Back in Rider 2018.3, we added a performance profiler to Rider. As we try to deliver new features as quickly as possible, the integrated profiler had some limitations: it only supported the profiling of .NET Framework and .NET Core applications on Windows. Now, it’s time to fill the gap. In Rider 2019.1, the profiler gets support for Mono and Mono Unity – and not just on Windows but on macOS and Linux as well.
Let’s look at what it can do for you.
What is currently supported?
|.NET Core 1.0+||+||–||–|
|Mono Unity 2018.3+||+||+||+|
As you can see, the profiler still lacks support for .NET Core on macOS and Linux. Unfortunately, we can’t do everything at once, so this will happen in a future release. Also, as of EAP3, there are no console profiling tools for macOS and Linux. But, unlike the support for .NET Core, the tools will be added in one of the upcoming 2019.1 EAP releases.
How to profile Mono apps?
Absolutely no changes here. The workflow is the same as with regular .NET Framework apps (more details in this post):
- Choose a run configuration (what you’re going to profile).

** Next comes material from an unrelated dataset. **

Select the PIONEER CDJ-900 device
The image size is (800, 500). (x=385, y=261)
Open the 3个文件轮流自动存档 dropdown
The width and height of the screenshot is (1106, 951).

- Choose a profiling configuration (how you’re going to profile). Note that there’s a special profiling configuration for Mono apps: Timeline (Mono). Because of limitations in Mono, other profiling modes are not available.
- Run profiling and take snapshots.
How to profile unit tests?
Profiling of Mono unit tests is also supported. Simply select a unit test and then run Profile from the context menu.
How to profile Mono Unity apps?
This one is a little bit more complicated. The workflow is almost the same, but there’s a difference when it comes to running a profiling session:
- Choose a run configuration: For a Unity app, it’s always either Attach to Unity Editor or Attach to Unity Editor and Play configs.
- Choose a profiling configuration. As well as with Mono apps, there’s a separate profiling configuration: Timeline (Unity).
- Run profiling and get snapshots.
When profiling a Unity application, the profiling target is always the Unity Editor. The problem is that the Editor is probably running simultaneously with Rider, so you cannot start profiling it. Therefore, when trying to run Timeline (Unity), Riders asks you to:
- Close the Unity Editor first.
- Run the Timeline (Unity) profiling one more time. Rider will take care of the rest: it will run the Unity Editor and start the profiling session.
Note that instead of restarting Unity Editor, you have an alternative to simply run the compiled game under profiling. In this case, in step 1 you should select the Unity Executable run configuration and specify the path to the game executable.
Another usage of the Unity Executable configuration is to run one more Unity Editor instance with profiling enabled. All you need is to specify the path to the Unity Editor executable instead of the game.